Zwei Bürger haben Bedenken zur Bebauung der „Hummelwiese“ geäußert. Dabei ging es um die klimatische Bedeutung der Fläche, um die Entwässerung, den Artenschutz und den Wunsch nach einer Standortalternative. In der Argumentation zog das Planungsbüro die Gutachten heran, die nur unwesentliche Beeinträchtigungen für Klima und Natur konstatieren. Der Bedarf an Bauplätzen wurde über eine Berechnungsmethode des Regionalverbands ermittelt; Hafner stellte außerdem eine zügige Aufsiedlung in Aussicht, da es konkrete Anfragen gebe. 

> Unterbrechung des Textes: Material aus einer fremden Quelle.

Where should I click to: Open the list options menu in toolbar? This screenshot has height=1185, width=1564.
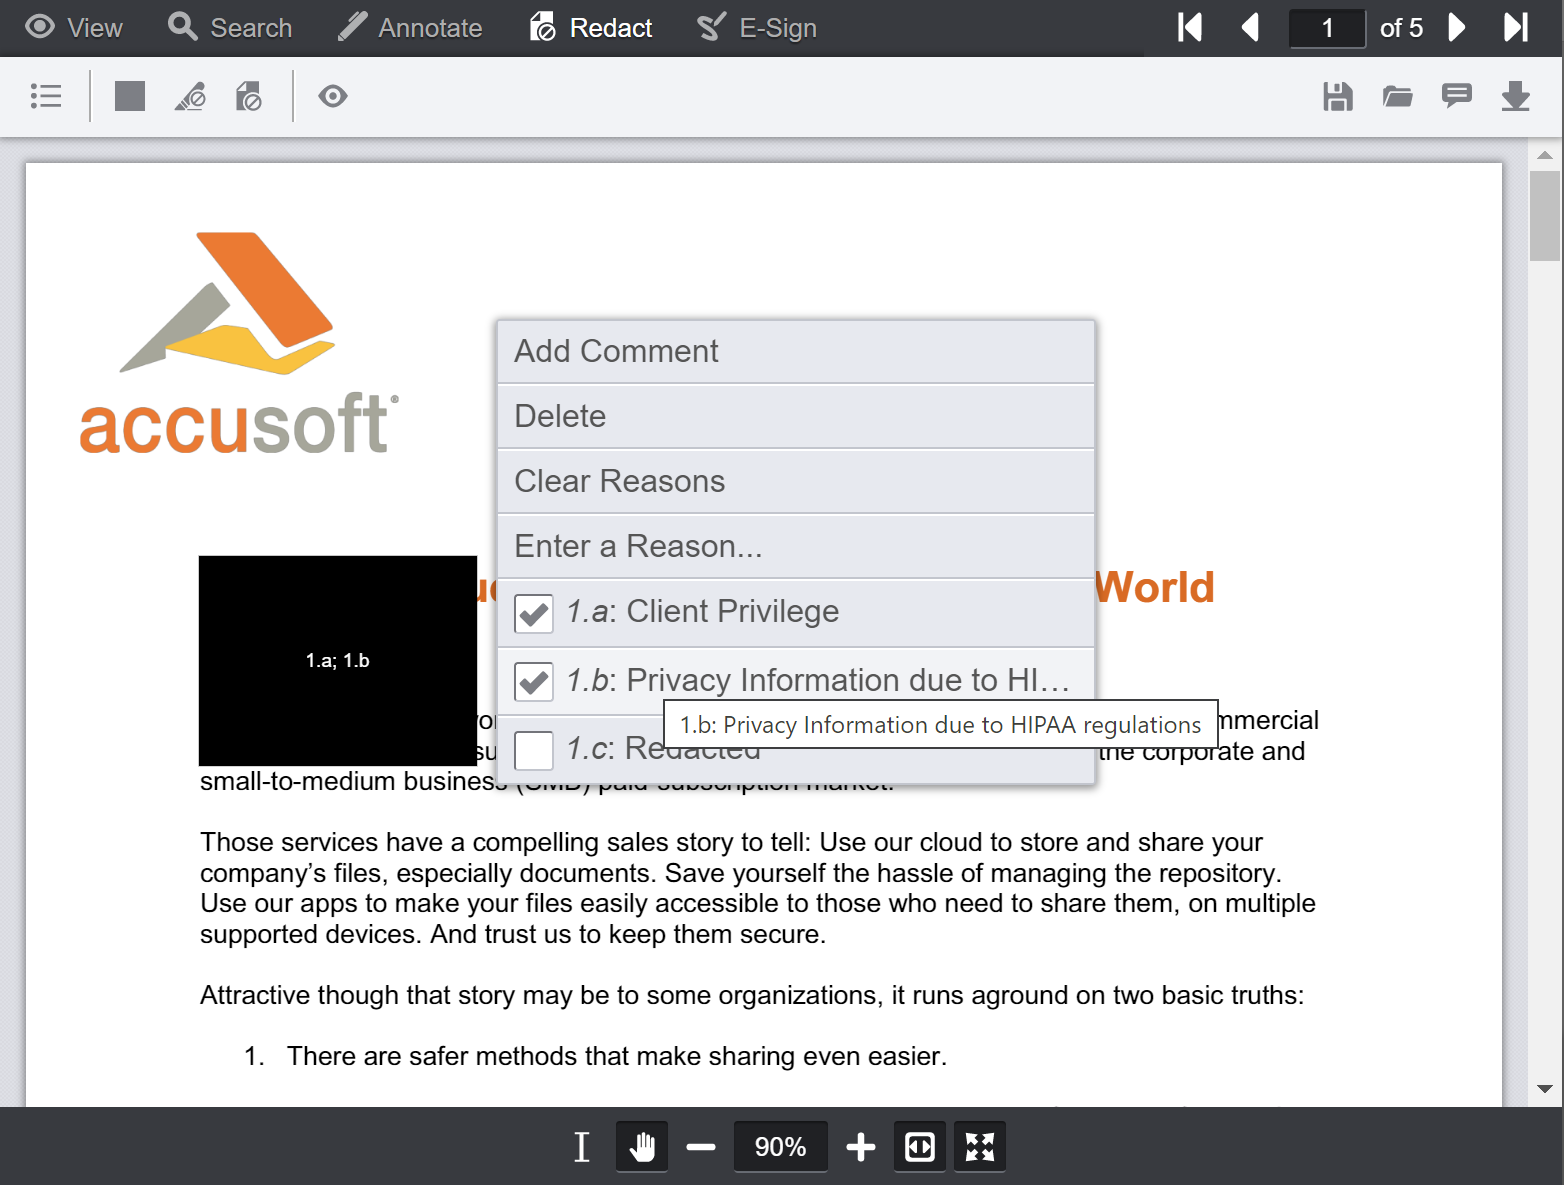click(46, 97)
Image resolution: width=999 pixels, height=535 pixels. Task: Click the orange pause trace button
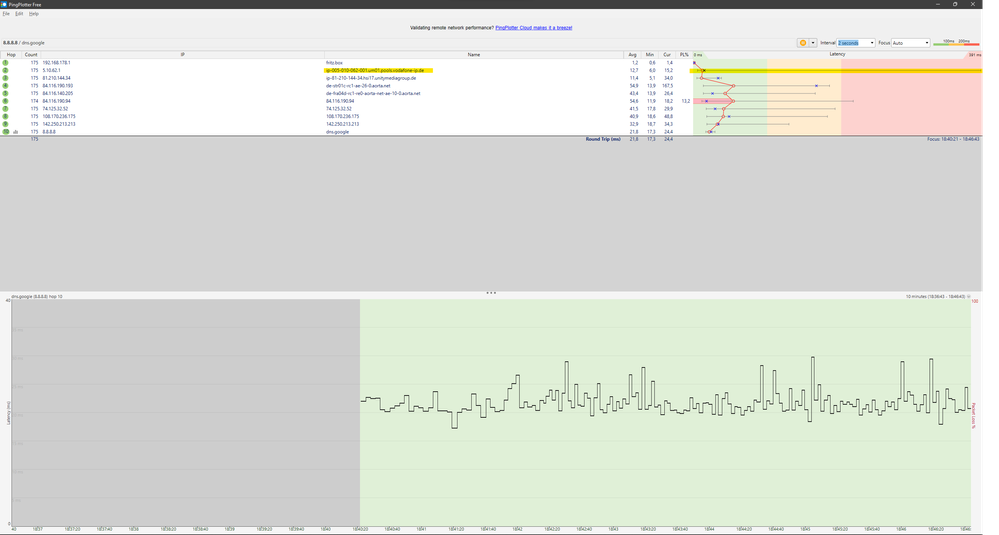(803, 43)
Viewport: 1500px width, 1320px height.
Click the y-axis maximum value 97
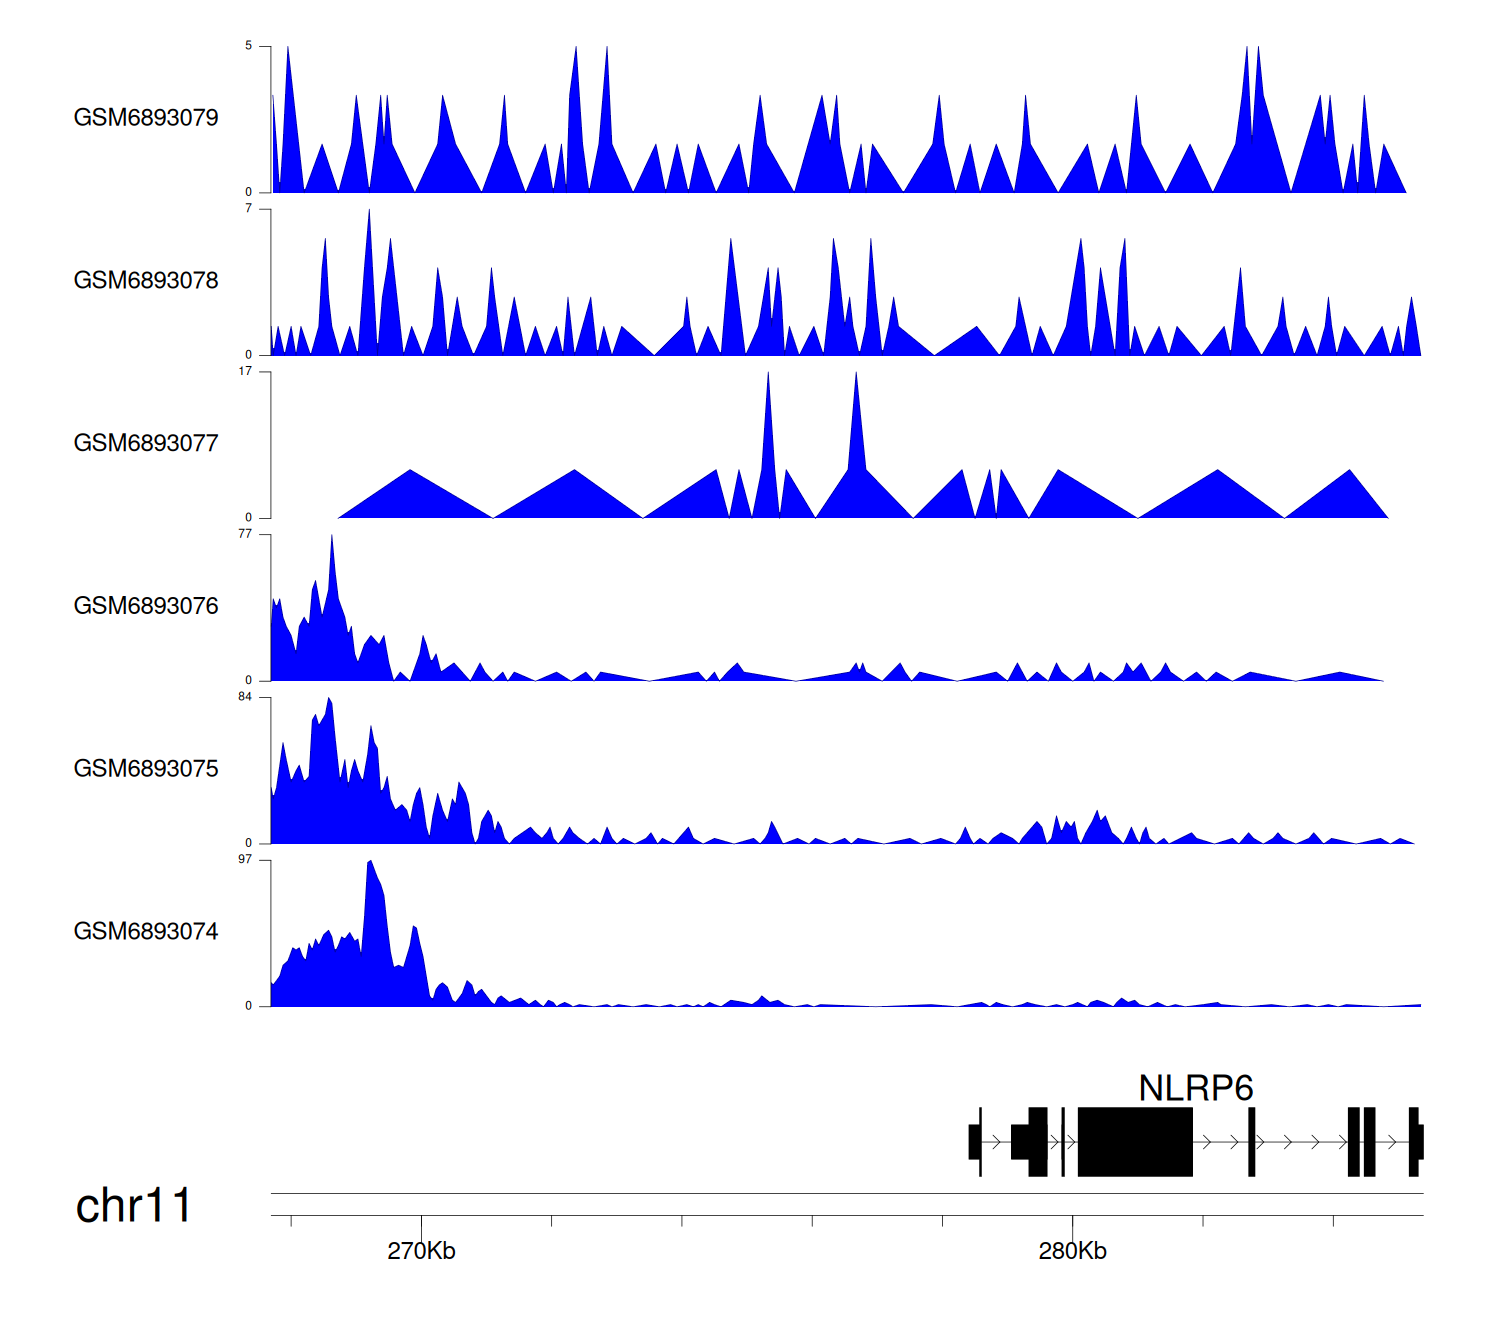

Die Gemeinderäte diskutierten noch einmal über den Planentwurf. Insbesondere sorgte sich ein Gemeinderat um die Verbreiterung der Pattbergstraße mit dem Spielplatz am Ende der Straße. Bürgermeister Bernhard Knörzer stellte Maßnahmen in Aussicht, um spielende Kinder zu schützen. Dies müsse aber getrennt von der Bauplanung geschehen, da es ein eigener Sachverhalt sei. Es gebe keine Alternative zur Verbreiterung der Pattbergstraße, da der Begegnungsverkehr derzeit häufig auf den Bürgersteig ausweiche. Ein Gemeinderat sah ein Problem im zu verwendenden Auffüllmaterial zur Errichtung des Böschungsfußes. Dieses sei untersucht und geprüft worden und daher unbedenklich, entgegnete Bürgermeister Knörzer.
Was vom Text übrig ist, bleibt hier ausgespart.